The international political response to climate change began at the Rio Earth Summit in 1992, where the ‘Rio Convention’ included the adoption of the UN Framework on Climate Change (UNFCCC). This convention set out a framework for action aimed avoiding “dangerous anthropogenic interference with the climate system.” The UNFCCC entered into force in 1994 and now has a near-universal membership of 196 countries. The main objective of the annual Conference of Parties (COP) is to review the Convention’s implementation. 

To find out more about the UNFCCC and history of COP click here

Why does COP matter?

Last year’s COP21 in Paris proved historic, as a legally binding global climate target was agreed by all 196 member parties with the aim of capping climate change well below two degrees of warming.

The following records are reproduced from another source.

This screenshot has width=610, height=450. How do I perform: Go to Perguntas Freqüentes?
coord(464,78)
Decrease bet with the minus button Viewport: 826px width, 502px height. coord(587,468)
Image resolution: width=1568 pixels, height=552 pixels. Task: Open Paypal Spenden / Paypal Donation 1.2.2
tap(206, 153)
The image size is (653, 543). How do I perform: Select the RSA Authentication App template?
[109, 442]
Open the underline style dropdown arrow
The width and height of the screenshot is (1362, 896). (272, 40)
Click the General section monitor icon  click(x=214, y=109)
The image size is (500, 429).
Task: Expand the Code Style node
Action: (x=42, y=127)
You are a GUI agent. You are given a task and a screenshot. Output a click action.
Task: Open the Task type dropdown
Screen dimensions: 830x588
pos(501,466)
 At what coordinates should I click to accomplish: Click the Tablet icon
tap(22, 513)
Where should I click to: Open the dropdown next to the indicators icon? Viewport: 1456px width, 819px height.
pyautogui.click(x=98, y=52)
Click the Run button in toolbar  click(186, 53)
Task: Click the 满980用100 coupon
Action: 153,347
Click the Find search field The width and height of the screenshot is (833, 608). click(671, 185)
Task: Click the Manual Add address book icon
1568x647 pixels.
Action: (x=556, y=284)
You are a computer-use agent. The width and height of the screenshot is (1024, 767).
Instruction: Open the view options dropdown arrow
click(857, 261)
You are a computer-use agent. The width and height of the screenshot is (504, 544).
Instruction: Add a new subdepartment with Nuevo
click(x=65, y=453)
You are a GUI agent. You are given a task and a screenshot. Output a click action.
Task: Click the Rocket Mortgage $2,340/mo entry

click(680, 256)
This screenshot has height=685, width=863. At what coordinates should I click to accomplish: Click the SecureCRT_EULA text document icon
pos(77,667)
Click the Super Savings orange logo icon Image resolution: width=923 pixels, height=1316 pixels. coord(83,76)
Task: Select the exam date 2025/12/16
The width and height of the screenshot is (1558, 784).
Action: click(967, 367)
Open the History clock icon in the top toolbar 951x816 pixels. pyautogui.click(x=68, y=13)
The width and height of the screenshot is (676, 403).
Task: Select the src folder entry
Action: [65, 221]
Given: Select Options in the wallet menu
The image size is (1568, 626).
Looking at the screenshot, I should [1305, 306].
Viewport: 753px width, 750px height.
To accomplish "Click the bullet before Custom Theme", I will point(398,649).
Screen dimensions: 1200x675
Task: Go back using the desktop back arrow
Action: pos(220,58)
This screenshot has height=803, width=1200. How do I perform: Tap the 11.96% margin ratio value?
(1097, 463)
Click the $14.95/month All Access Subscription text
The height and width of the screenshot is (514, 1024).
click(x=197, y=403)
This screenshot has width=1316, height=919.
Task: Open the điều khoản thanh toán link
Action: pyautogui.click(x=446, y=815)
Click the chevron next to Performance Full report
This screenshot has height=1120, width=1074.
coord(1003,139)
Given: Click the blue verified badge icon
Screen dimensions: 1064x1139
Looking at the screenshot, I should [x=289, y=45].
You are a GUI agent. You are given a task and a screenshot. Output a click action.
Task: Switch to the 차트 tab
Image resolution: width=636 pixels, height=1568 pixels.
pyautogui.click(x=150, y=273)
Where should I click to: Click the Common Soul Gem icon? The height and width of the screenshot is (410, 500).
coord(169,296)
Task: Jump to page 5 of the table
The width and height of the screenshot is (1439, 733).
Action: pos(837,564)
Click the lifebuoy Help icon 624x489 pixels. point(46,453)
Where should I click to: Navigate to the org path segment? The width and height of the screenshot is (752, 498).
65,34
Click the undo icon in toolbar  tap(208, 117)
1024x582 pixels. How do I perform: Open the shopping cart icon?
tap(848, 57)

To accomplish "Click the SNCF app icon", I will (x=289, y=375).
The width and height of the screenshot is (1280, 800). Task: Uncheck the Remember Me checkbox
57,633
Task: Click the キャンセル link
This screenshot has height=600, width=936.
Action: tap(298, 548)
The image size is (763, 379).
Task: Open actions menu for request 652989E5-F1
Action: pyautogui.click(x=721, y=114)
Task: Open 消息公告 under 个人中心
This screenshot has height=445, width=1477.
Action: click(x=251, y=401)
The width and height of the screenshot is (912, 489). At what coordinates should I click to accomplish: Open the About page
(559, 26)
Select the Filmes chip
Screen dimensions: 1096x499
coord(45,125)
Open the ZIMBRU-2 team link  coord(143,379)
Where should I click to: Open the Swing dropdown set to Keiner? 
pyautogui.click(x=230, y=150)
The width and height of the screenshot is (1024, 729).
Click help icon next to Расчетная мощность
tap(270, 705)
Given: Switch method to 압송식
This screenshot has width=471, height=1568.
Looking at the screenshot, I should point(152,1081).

This successful outcome provides the market certainty required to begin to drive a global low carbon transition. $100 billion has been pledged annually to support this process in developing countries, boosting the opportunities for innovation where climate change mitigation and adaptation is most urgently required.

Countries are now tasked with developing strong low carbon strategies, driving the partnerships and funding opportunities  to accelerate this transition. 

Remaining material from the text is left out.